- Born: October 12, 1945 (age 80) Fontainebleau, France
- Origin: French
- Genres: Classical music
- Occupations: Violinist, Professor
- Instrument: Violin
- Years active: 1960–present
- Awards: Charles Cros Prize (1988) Soloist of the Year – Victoires de la Musique (1991)

= Régis Pasquier =

French violinist

Régis Pasquier (born 12 October 1945) is a French violinist from a family of musicians. His father Pierre Pasquier (1902–1986), a violist and his uncles Jean (1903), a violinist, and Étienne (1905–1997), a cellist, had founded a string trio, the Trio Pasquier. His brother Bruno Pasquier is a violist.

== Biography ==
Born in Fontainebleau, Régis Pasquier was a student of Zino Francescatti, with whom he latter recorded the Concerto for Two Violins by J. S. Bach. In 1958, he won the First Prizes in violin and chamber music at the Conservatoire de Paris. From 1977 to 1986, he was principal violin of the Orchestre National de France. In 1985, he was appointed professor of violin and chamber music at the Conservatoire de Paris, where he taught until 2011.

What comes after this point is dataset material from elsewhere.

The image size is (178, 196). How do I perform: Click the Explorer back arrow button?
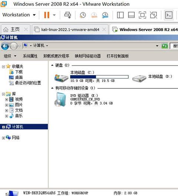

Since 1960, he has toured extensively abroad. With his brother Bruno (violist and conductor) and cellist Roland Pidoux, he was for a while a member of a sought-after trio, reviving the Trio Pasquier.

In 1988, he received the Charles Cros Prize, and in 1991 the title of "Soloist of the year" at the Victoires de la Musique.

The virtuoso often performs in his village of Montréal in Burgundy.

== Recordings ==
- J. S. Bach Sonatas and Partitas for Violin Solo
- Saint-Saëns: The Carnival of the Animals (1978)
- Paganini: 24 Caprices (1991)
- Mozart: complete Violin Concertos (1994)
- Sibelius: Violin Concerto (1995)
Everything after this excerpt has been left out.